1H NMR (11.7T, NS=32, LB=1.5Hz) of suspensions containing different concentrations of liposomes in citrated bovine plasma and phosphate buffered saline. A) spectrum showing plasma and DSS resonances, B) expansion of the TMS peak in DSS at liposome concentrations below 300 pM, C) SNR values as a function of liposome concentration.

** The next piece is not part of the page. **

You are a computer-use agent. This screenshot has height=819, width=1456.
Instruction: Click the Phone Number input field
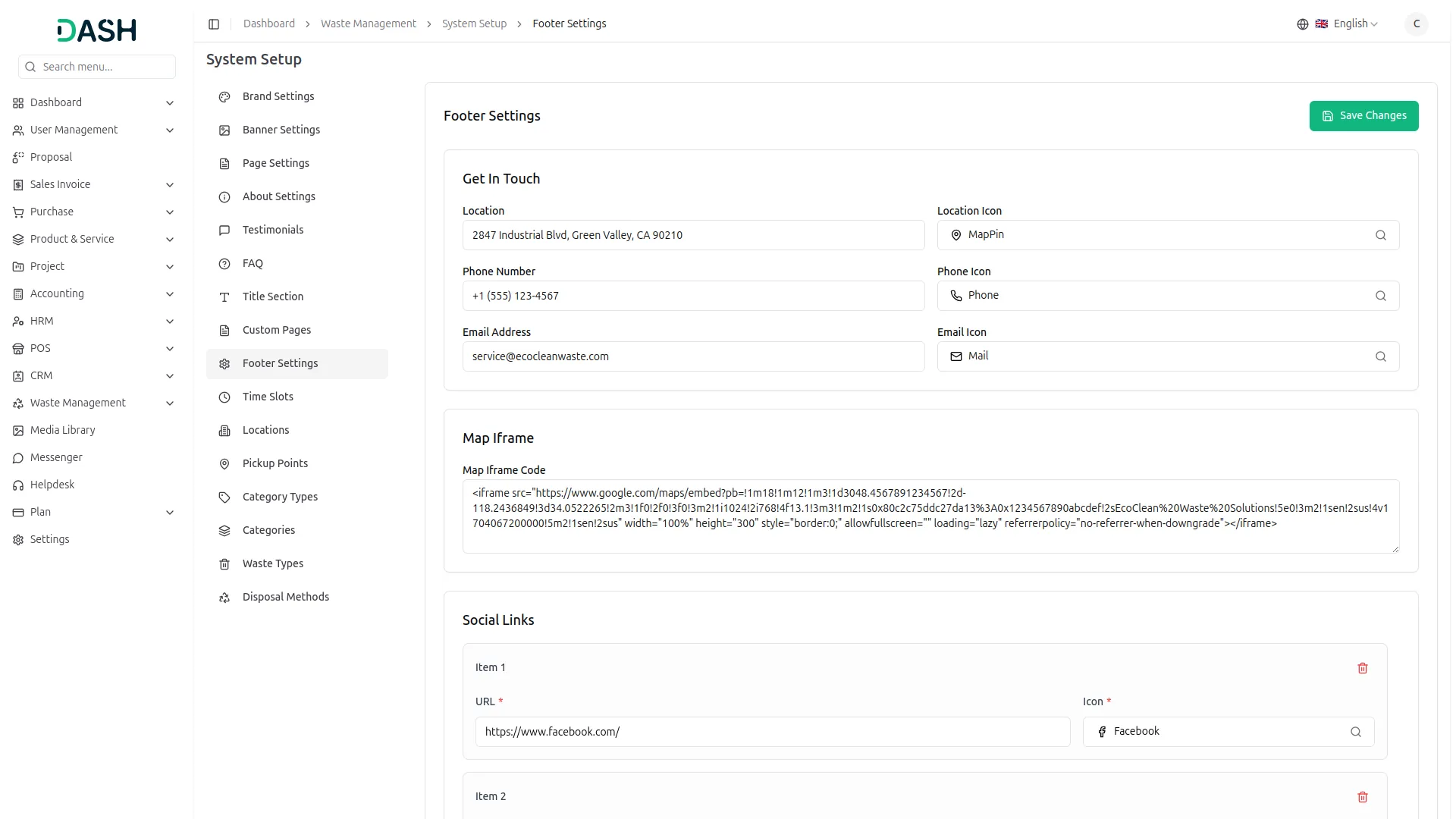pyautogui.click(x=692, y=296)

An additional problem in CSI experiments is the relatively long longitudinal relaxation times (T1) of nuclei under investigation. Such long T1 values require long repetition times (TR) to allow for recovery of the magnetization, and this in turn increases acquisition times. Reduction of T1 would reduce scan times or allow more scans to be performed in the same time period leading to even higher sensitivity.(1,18,19) A benefit of the liposome approach is that relaxation agents can also be encapsulated along with the chemical shift reporter. To demonstrate this, a dilute solution of the gadolinium(III) complex of 10-(2-hydroxypropyl)-1,4,7,10-tetraazacyclododecane-1,4,7-triacetic acid (Gd-HPDO3A), a clinically approved MRI contrast agent, was co-encapsulated into liposomes together with DSS. CSI imaging with varying TR was performed on two phantoms containing liposome-encapsulated DSS with and without 2 mM Gd-HPDO3A inside the liposomes. As shown in Figure 4A, there is a significant signal loss for diamagnetic liposomes when TR is shortened whereas the relaxation agent counteracts this loss. This short TR allows for >3-fold reduction in acquisition time.
Figure 4.
SNR values as a function of repetition time (TR) for liposome suspensions in bovine plasma. A) SNR of DSS resonance at 0 ppm with (open squares) and without (diamonds) 2 mM Gd-HPDO3A in the aqueous core, B) SNR of 0 ppm DSS resonance (open squares) and the most intense plasma resonance (1.3 ppm, filled triangles) for liposomes containing 2 mM Gd-HPDO3A. 9.4T MR scanner, TE=3ms, NS=512, voxel size 0.125×0.125×0.2 cm. VAPOR water suppression.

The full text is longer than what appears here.